==== Excerpt ====

The protesters of today are taking notes from the past and revamping civil rights tactics in ways history books have yet to document.
“One of the things that is occurring is that you have younger activists who are protesting with the older more established activists,” Clarence Lang, Associate Editor of The Journal of African-American History and author of the upcoming book “Black America in the Shadow of the 60s,” told Atlanta Blackstar. “So I think in that sense there is both continuity with previous periods, but there is also this discontinuity, but it’s in positive ways. For example, the idea that you can’t have legitimate Black protests unless Black clergy are involved is an idea that is now being challenged and that’s a good thing.”
Just a glance at any news station reveals that the average protester isn’t the 40- to 50-year-old schoolteacher or bank clerk. No, it’s the 20-year-old student tired of having to bend over backwards to keep women from clutching their purses when he walks by. It’s the 25 year old grad student who is scared for her brother. It’s the 18-year-old college freshman publicly expressing her rage for the first time. It’s all of these people mixed together, fighting for one cause.

==== Material shown ====

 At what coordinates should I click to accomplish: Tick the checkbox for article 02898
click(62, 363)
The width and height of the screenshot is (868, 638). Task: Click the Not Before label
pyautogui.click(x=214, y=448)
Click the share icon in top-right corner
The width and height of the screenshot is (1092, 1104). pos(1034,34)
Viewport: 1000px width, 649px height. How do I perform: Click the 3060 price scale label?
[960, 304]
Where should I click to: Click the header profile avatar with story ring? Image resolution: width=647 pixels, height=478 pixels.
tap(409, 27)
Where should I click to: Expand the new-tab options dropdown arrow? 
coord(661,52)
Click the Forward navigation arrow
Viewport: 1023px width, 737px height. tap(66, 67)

====

▶ **Work task A**: Rewrite the passage on today's protesters, starting at "Just a glance" and ending at "for one cause.", with "grad student" changed to "graduate student".
▶ **Work task B**: Carry on the passage on today's protesters beyond its final sentence.

▶ **Final answer A**:
Just a glance at any news station reveals that the average protester isn’t the 40- to 50-year-old schoolteacher or bank clerk. No, it’s the 20-year-old student tired of having to bend over backwards to keep women from clutching their purses when he walks by. It’s the 25 year old graduate student who is scared for her brother. It’s the 18-year-old college freshman publicly expressing her rage for the first time. It’s all of these people mixed together, fighting for one cause.

▶ **Final answer B**:
“The people who are the face of the movement are different,” said Jamala Rogers of Dream Defenders, an organization directed by Black youth that works to confront systemic inequality. “In the Civil Rights Movement it was a certain type of person who was able to be the face of the movement and now looking at the people in the streets, they are everyday, young people. They may not be in college, they may be high school students. Now we are seeing that this is affecting everyone and you don’t need to be in college, you don’t need to be in academia, to understand that ‘I need to be in the streets,’ that ‘I need to be doing something’ and that’s one of the major changes.”
The makeup of this generation of protesters is inherently different, with its own issues, own outrages.
“This generation is saddled with student debt and lives in communities that have been thrown into crisis by the 2008 economic downturn,” Eddie Glaude Jr., chairman of the Center for African-American Studies at Princeton University, told BET. “Many voted for the first time in 2012 and for an African-American president, so they’ve come of age in the midst of this contradiction.”
The protesters of the millennial generation realize that the methods that promoted change in the past are now simply jumping off points to shape new and inventive ways to fight against institutional racism.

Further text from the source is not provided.